I had no intention of going for a swim in the 40°F water if I could help it. I started the Beta momentarily and put the prop in reverse, hoping the wash would force the obstruction away from the inlet ports. No luck.
I thought back to our old system, a Volvo MD7A diesel with a shaft and fixed prop. When we faced a water flow blockage, I would close the through-hull seacock and remove the intake hose. With a metal probe (usually a long ice pick), I would carefully open the seacock and start poking at the obstruction, usually kelp, as water started to geyser in—always an exciting and wet experience.
But I couldn’t do that with the saildrive leg. The water intake openings were just too far down the leg from the seacock mounted on the upper part of the leg inside the boat. There was no way to push the obstruction out.

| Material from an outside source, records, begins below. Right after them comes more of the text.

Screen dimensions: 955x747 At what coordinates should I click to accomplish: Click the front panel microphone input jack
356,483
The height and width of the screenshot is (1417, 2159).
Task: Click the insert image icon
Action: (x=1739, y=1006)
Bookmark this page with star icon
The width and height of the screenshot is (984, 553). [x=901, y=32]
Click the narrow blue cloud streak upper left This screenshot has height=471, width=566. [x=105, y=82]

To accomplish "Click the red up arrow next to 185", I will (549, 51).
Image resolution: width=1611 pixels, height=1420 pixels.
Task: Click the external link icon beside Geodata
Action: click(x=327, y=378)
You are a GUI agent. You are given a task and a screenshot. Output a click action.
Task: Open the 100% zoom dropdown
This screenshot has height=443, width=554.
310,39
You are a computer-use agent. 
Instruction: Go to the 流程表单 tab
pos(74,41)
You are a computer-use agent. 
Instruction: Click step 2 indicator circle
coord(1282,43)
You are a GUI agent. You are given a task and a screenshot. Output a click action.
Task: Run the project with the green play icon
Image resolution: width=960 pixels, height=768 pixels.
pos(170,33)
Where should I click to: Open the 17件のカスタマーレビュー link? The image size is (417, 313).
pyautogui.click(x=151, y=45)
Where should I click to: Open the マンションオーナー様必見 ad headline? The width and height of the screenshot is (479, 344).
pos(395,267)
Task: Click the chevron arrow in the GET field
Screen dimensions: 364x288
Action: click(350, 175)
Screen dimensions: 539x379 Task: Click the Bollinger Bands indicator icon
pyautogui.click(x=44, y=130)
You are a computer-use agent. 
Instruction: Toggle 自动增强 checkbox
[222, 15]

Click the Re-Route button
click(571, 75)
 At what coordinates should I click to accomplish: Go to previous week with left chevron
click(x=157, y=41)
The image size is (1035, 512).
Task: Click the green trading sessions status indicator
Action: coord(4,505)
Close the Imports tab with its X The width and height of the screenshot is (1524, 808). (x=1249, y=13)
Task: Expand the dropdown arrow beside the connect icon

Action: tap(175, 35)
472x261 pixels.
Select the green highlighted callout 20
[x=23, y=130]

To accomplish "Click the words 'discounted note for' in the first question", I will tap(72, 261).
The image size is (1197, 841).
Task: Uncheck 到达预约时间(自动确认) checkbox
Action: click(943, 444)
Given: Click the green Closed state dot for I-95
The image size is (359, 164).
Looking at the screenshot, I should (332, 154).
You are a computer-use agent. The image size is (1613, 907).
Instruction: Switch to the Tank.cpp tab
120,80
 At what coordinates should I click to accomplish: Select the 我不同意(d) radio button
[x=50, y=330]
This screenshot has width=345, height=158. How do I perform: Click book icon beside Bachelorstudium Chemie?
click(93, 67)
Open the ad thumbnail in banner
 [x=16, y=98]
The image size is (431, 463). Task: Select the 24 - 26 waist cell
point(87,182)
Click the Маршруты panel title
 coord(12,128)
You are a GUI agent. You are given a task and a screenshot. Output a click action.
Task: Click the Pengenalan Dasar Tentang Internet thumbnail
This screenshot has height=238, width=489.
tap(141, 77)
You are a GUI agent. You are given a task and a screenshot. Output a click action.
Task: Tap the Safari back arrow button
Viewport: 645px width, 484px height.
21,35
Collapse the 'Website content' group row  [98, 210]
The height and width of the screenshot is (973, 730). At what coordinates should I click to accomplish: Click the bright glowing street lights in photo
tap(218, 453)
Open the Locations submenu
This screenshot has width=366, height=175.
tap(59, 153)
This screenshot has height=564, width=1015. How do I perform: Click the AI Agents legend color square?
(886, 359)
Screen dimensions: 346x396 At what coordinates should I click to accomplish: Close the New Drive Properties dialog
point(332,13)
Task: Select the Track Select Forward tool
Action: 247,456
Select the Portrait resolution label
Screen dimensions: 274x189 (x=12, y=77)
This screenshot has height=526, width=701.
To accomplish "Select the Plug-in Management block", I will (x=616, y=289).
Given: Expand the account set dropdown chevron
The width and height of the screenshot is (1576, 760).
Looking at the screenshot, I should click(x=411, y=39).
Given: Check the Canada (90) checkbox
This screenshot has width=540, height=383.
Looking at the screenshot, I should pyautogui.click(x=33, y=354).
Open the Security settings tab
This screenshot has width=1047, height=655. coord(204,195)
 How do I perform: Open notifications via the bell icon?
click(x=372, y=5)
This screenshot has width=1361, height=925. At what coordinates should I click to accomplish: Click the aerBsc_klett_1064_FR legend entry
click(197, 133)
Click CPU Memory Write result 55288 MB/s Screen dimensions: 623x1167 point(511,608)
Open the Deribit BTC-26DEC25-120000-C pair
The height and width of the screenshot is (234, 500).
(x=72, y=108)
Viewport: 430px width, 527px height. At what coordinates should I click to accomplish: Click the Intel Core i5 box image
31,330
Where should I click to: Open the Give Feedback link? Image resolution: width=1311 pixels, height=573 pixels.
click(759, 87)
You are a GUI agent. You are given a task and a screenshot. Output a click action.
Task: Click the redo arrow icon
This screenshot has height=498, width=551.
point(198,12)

It was time to improvise. I thought about Natasha’s dinghy, or, more specifically, the foot pump and hose that we used to inflate it. Although not identical in diameter, the pump’s hose lined up reasonably well with the raw-water hose I had removed from the intake port of the raw-water strainer. I taped the two hoses together using plenty of Rescue Tape (something every sailor should carry).

Natasha under sail. When the engine overheated, Bert and Carey opted to sail to their rendezvous, enjoy their evening, and work on the problem while at anchor the next day.
Carefully, I pressurized the raw-water intake hose leading into the leg. Nothing happened other than to pressurize the hoses, no sound of bubbles under the hull. Careful pressure eventually progressed to stomping on the pump. Suddenly, the pump went slack, and I could hear air bubbles escaping under the hull. Success!
I quickly shut the seacock at the leg before seawater flooded up into the foot pump. I separated the two hoses and reconnected the raw-water hose to the raw-water strainer. When I opened the seacock, the bowl quickly filled with water, and a start of the engine revealed excellent water flow. I never did see what had plugged the intakes, but we were back in business.
These sorts of problems always seem to happen at inopportune times, but next time, I’ll be ready. I now carry a nylon adaptor to connect the raw-water intake hose to the dinghy air pump hose, as well as two properly sized hose clamps (no more reaching for the Rescue Tape). This setup should also work well for a standard engine through-hull intake hose—no need to get wet as water pours into the boat.
Also, at next haulout, I’m going to install a second raw-water through-hull near the engine with a proper seacock, then T the new hose into the strainer hose. Should this problem crop up again, particularly around marinas and other tight places, I can simply open the seacock on the backup intake to keep the engine happy until I can sort out the blockage.
I have also installed an Aqualarm Cooling Water Flow Detector with alarm indicator on the engine control panel. This alarm will sound long before a blocked water intake becomes an issue at the engine, giving me ample opportunity to shut down before overheating. The diesel is too valuable—both as a reliable friend as well as a financial expense—to not catch such a failure in time.
Bert Vermeer and his wife, Carey, have been sailing the coast of British Columbia for more than 30 years. Natasha is their fourth boat (following a Balboa 20, an O’Day 25, and another Islander Bahama 30). Bert tends to rebuild his boats from the keel up. A retired police officer, he also maintains and repairs boats for several non-resident owners.